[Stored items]
########################################
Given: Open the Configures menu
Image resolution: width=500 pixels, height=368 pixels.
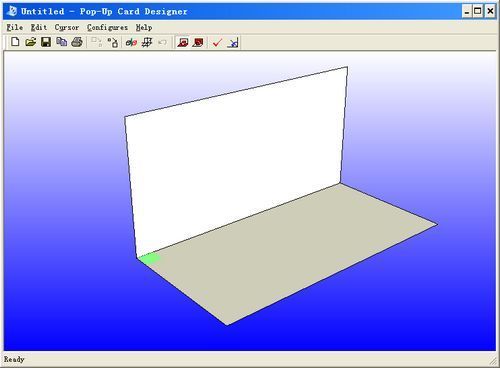Looking at the screenshot, I should 107,27.
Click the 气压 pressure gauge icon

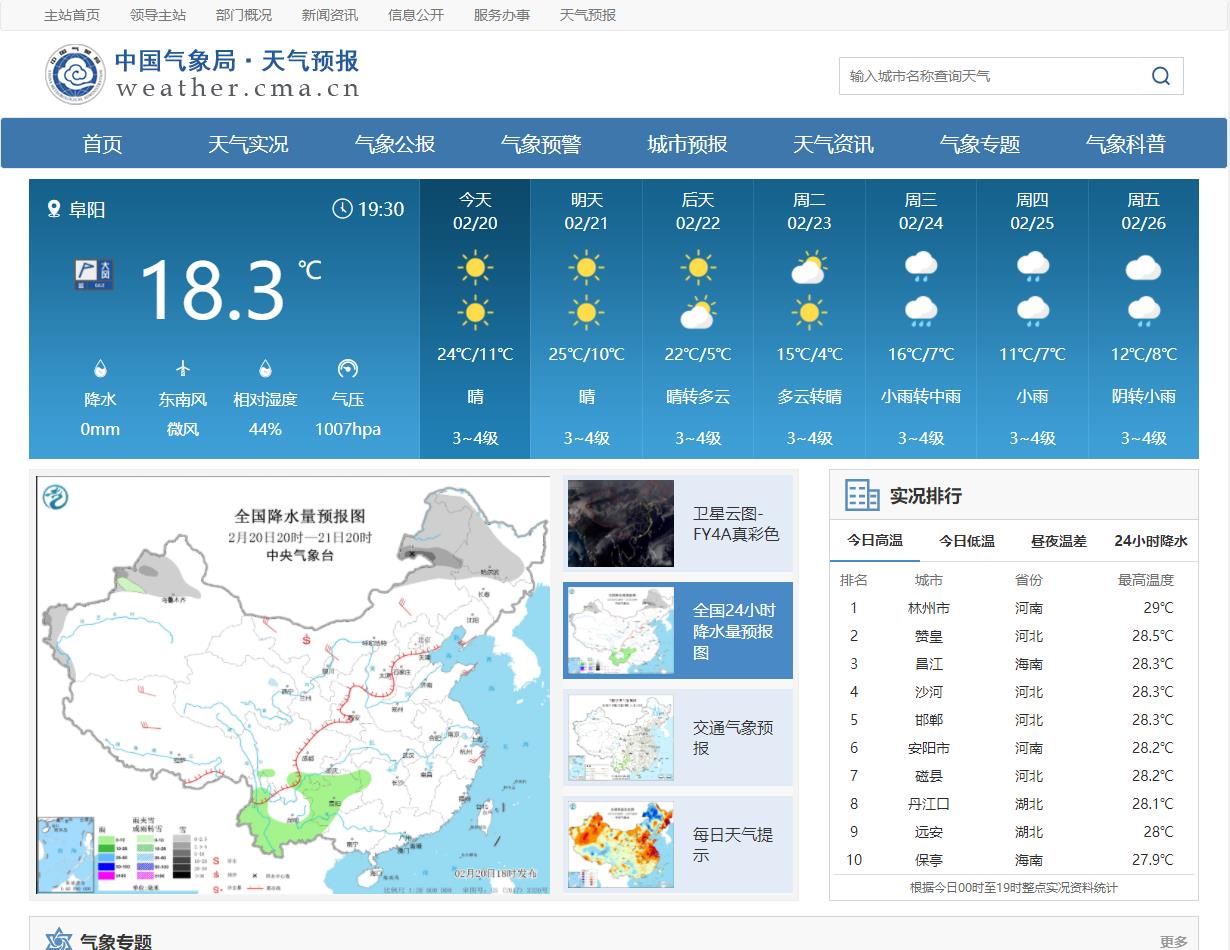coord(347,369)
########################################
About this exercise
Return the lines of the data above in full and exactly, with no pictures.

Answer to this problem
Given: Open the Configures menu
Image resolution: width=500 pixels, height=368 pixels.
Looking at the screenshot, I should 107,27.
Click the 气压 pressure gauge icon

coord(347,369)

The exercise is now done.